The Benedict Option: A Sweep of History

The Benedict Option: A Sweep of History April 17, 2017

Screen Shot 2017-04-11 at 8.16.51 PMRod Dreher thinks our contemporary culture is pock marked by fragmentation and unbelief and a degeneration of morality into the triumph of eros. In the 2d chapter of The Benedict Option he sketches big themes in the last six hundred years and how we got to where we are.

His big themes reminded me of the kind of sweep of Western history I read in Francis Schaeffer and Hans Rookmaaker on the death of culture. In other words, big sweeping observations about entire centuries. Historians will want more nuance, but certain trends do gain steam and that is what Dreher is on about.

A recent piece in The Economist compares Dreher’s Benedict Option to Roger Scruton’s three lectures in his brilliant book On Human Nature. The comparison is one of “flight” vs. “fight.” Flight is inappropriate for Dreher’s strategic withdrawal to form a different kind of fight, a different kind of activism, a different approach to cultural formation. Scruton’s church-state relation is Erastian while Dreher’s is Benedictine; the former sees the church as preserving the Anglican tradition while Dreher is far more church-centered.

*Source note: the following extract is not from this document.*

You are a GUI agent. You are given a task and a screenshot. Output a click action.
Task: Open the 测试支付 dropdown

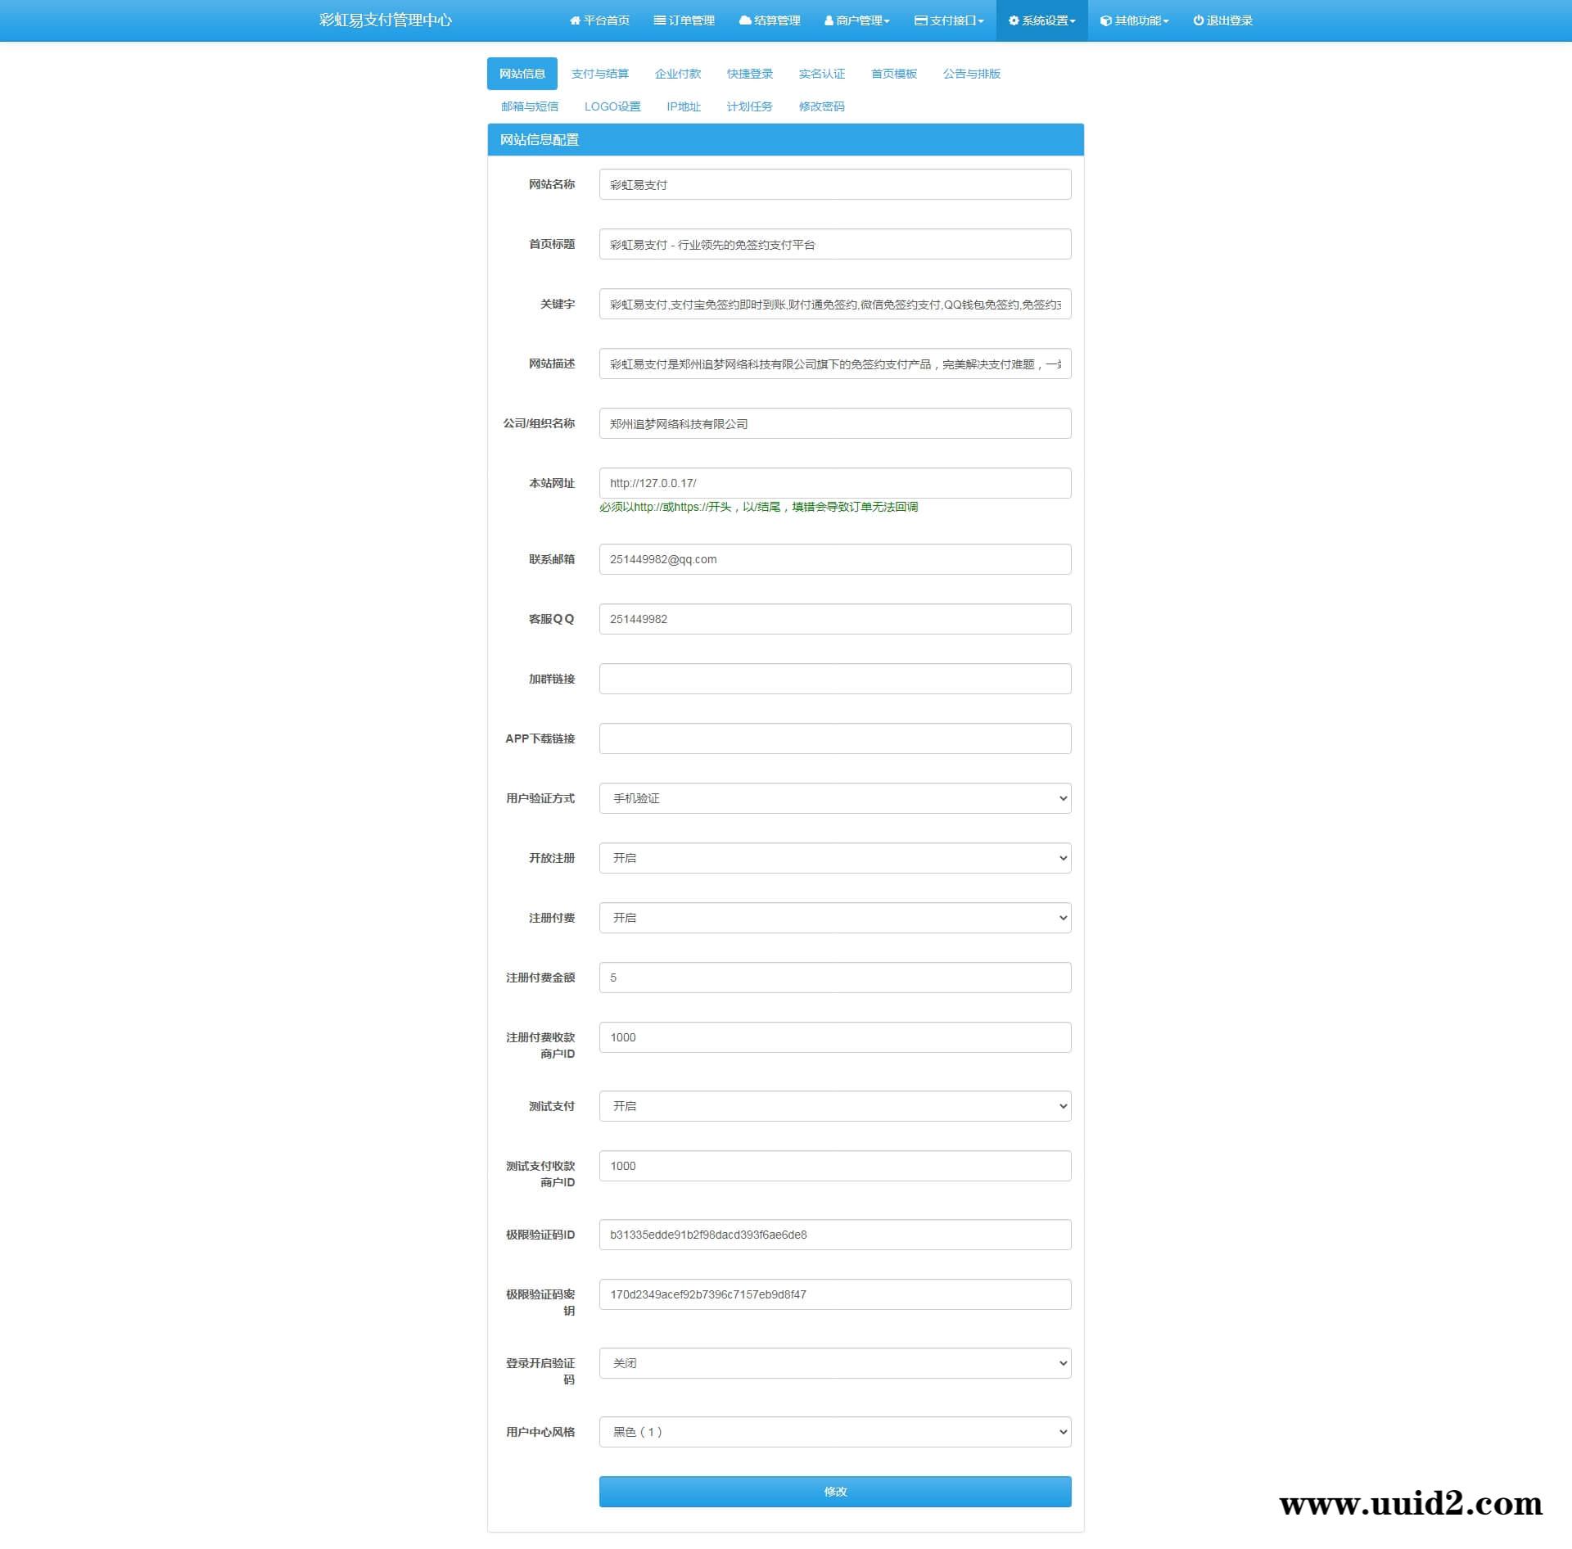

What are the trends that both Scruton and Dreher are responding to? Here’s Dreher’s take:

First, in the 14th Century we encounter  the “defeat of metaphysical realism by nominalism in medieval theological debates removed the linchpin linking the transcendent and the material worlds. In nominalism, the meaning of objects and actions in the material world depends entirely on what man assigns it. War and plague brought the medieval system crashing down.” A world that was unified with God at the center and high and above all was fractured from God’s creation. Here comes modernity.

Second, in the 15th Century we encounter the Renaissance which “dawned with a new, optimistic outlook on human potential and began shifting the West’s vision and social imagination from God to man, whom it saw as ‘the measure of all things’.”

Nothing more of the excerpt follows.